The Bottleneck Game: Discover ToC, Agile, Lean and Real Options through play

room: Grand Ballroom A — time: Wednesday 09:00-09:45, Wednesday 09:45-10:30
Level: Introductory

To make lasting changes, we need to visualise the situation, understand the system, know how to improve it and work together. The Theory of Constraints tells us how to do all that.

In this game, we apply the “Five Focusing Steps” process improvement method from ToC. Step by step we use Agile, Lean and Real Options techniques to make our “work” more fun and productive.

After the simulation game, you’ll be able to apply these techniques to your work.

You’ll be able to use the open source “Bottleneck Game” to share these techniques with others.

Max. 60 players

Working with large backlogs

room: Grand Ballroom A — time: Tuesday 14:45-15:30
Level: Practicing

When my Scrum-style backlog grows up, it wants to be an FDD feature list … or is it the other way round?’ Why does Feature-Driven Development (FDD) organize its feature lists into a hierarchy?
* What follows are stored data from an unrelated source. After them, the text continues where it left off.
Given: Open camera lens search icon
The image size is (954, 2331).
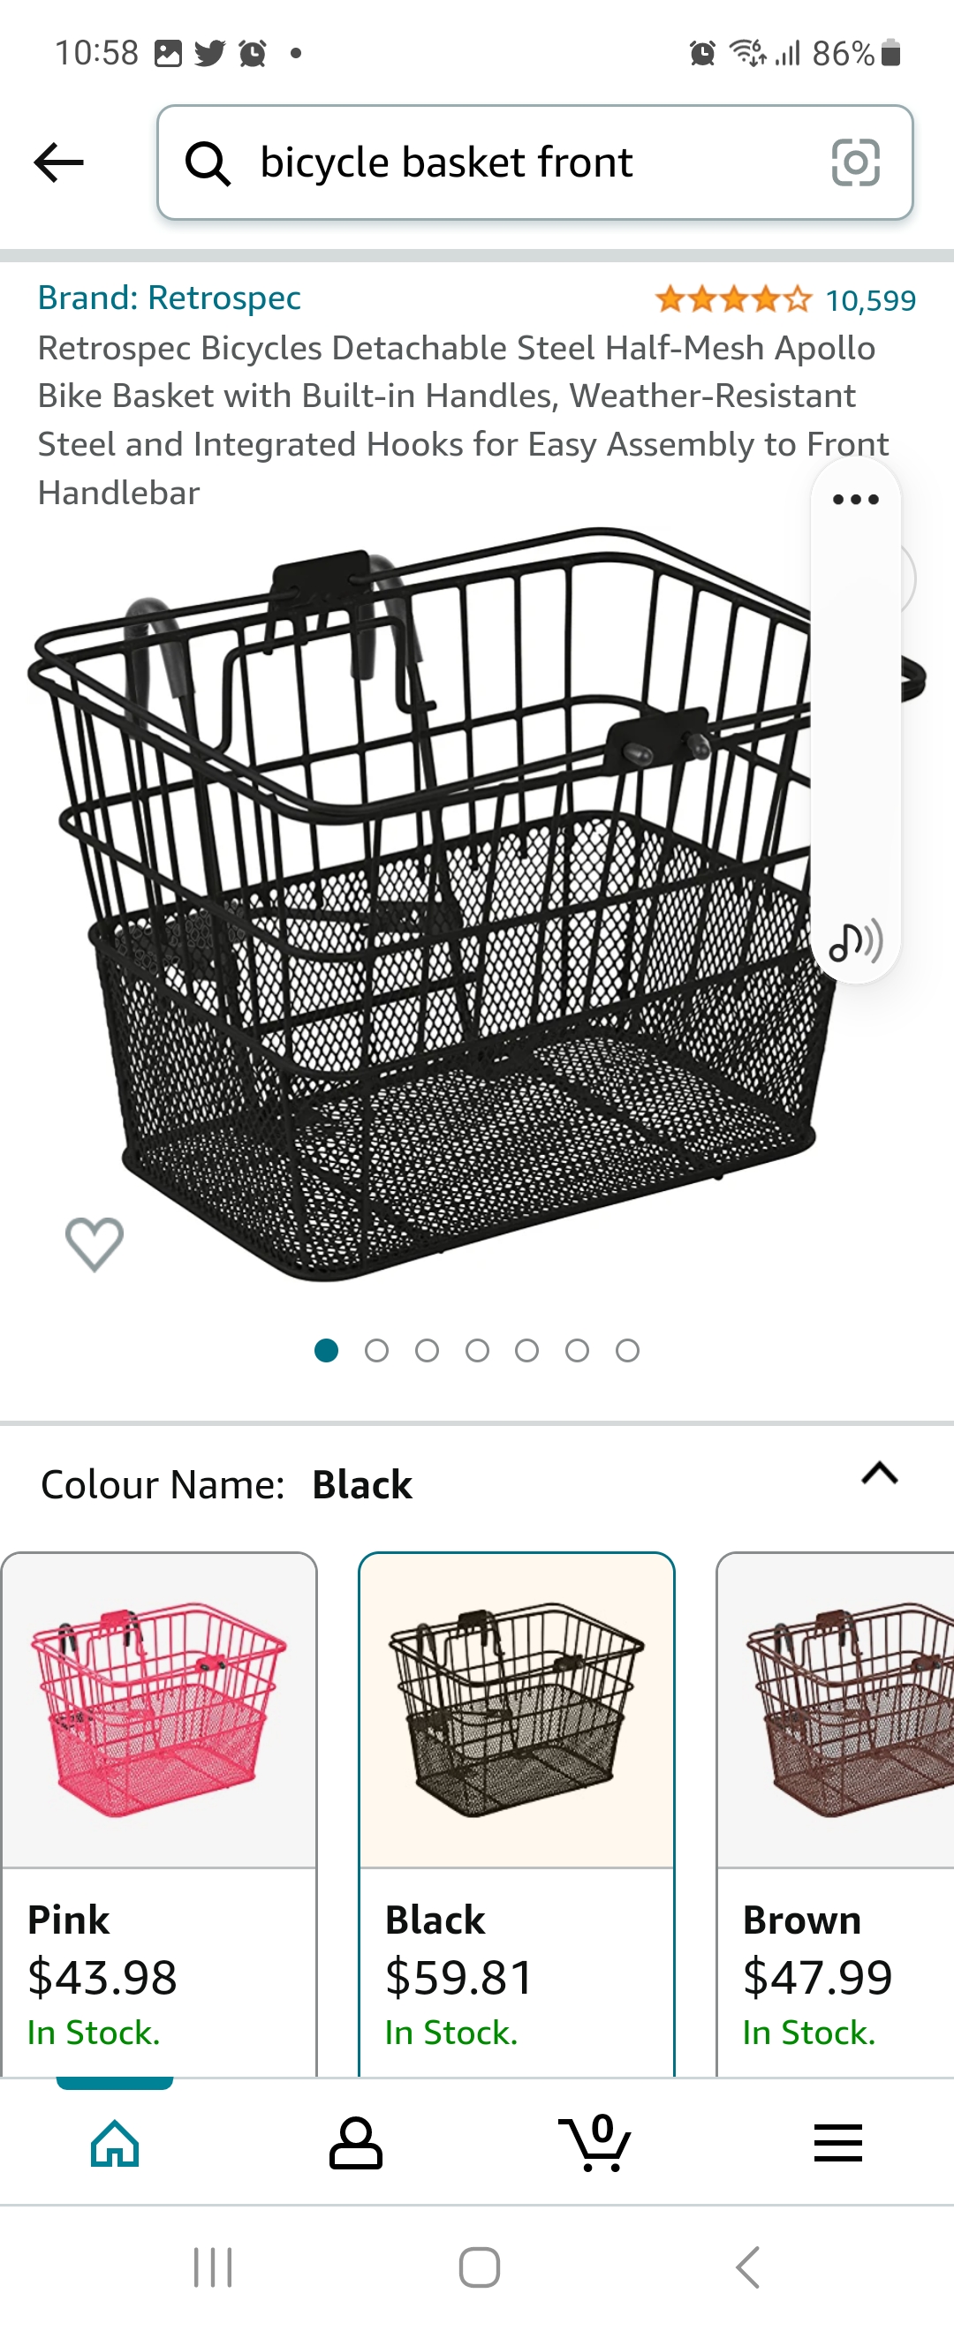Looking at the screenshot, I should click(855, 163).
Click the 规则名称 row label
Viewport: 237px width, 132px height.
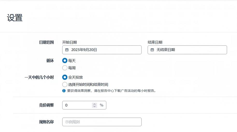[46, 122]
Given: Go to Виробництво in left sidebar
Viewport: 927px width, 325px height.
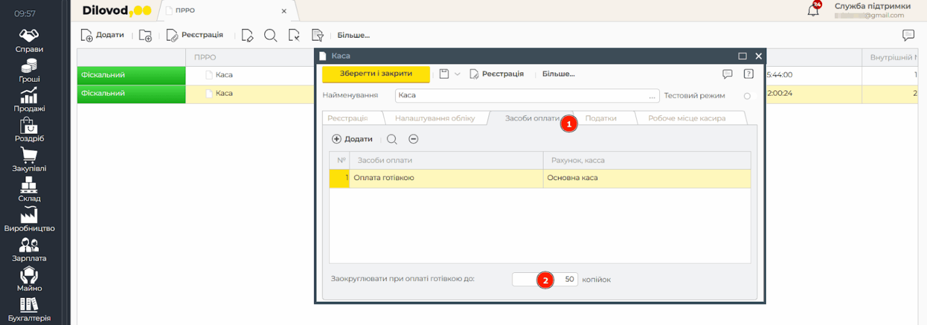Looking at the screenshot, I should click(28, 219).
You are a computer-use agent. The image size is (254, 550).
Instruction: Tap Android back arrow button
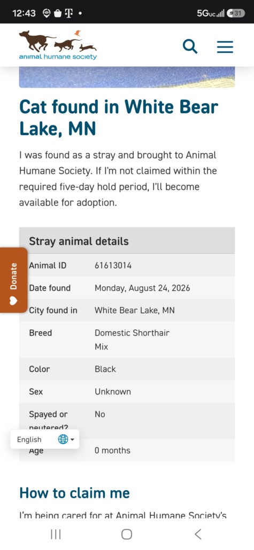pyautogui.click(x=198, y=534)
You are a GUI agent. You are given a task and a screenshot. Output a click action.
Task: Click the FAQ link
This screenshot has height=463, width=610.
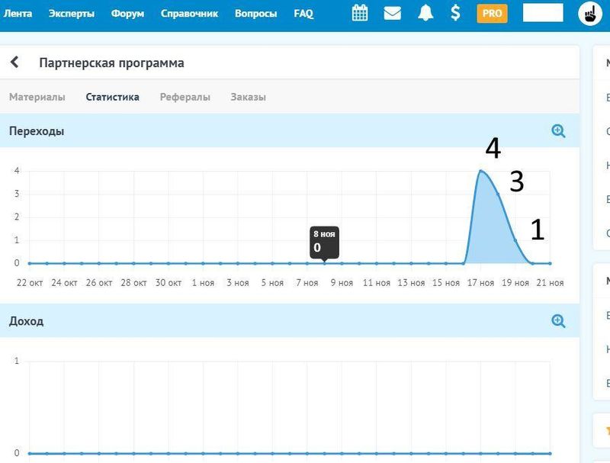303,13
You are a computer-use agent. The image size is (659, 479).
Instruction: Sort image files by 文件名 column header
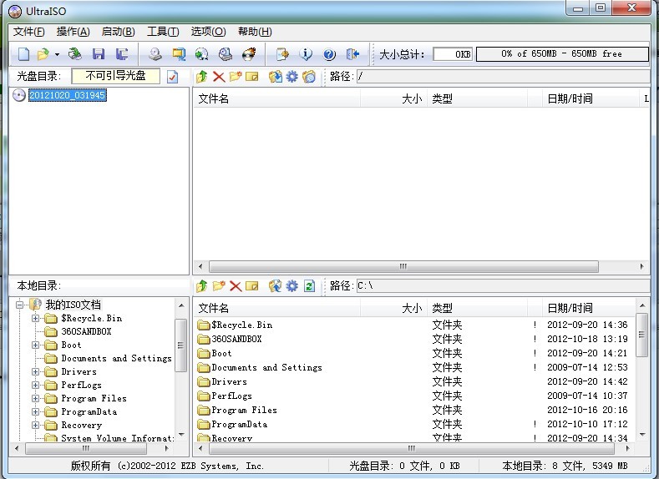276,98
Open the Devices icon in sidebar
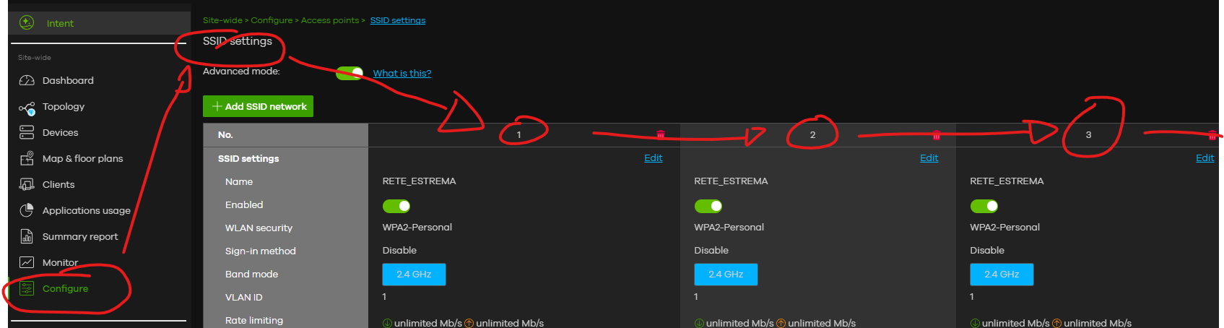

Why does FDD use a specific template to name the items in a feature list? While a Scrum-style backlog for a single team may never grow to more than a couple hundred items, backlogs serving multiple teams may easily do so and become hard to work with. We compare Scrum-style backlogs and FDD-style feature lists, and consider the relative merits of different ways of working with large backlogs.

The Prisoner's Dilemma: Applying Game Theory to Agile Contracting

room: Grand Ballroom A — time: Wednesday 14:00-14:45, Wednesday 14:45-15:30
Level: Practicing

I propose that the larger issue with Agile Contracts is not that we don’t know how to write them. After all we know how to deliver Agile projects, so a contract can simply describe that process. The problem is with making Agile Contract commercially competitive; against suppliers who are offering the promise of delivering the perfectly predicted dream - offering the certainty that people crave. This is a prisoners dilemma, with organisations driving themselves towards a sub optimal solution. Through game theory we will explore ways in which to improve the appeal of the agile offering.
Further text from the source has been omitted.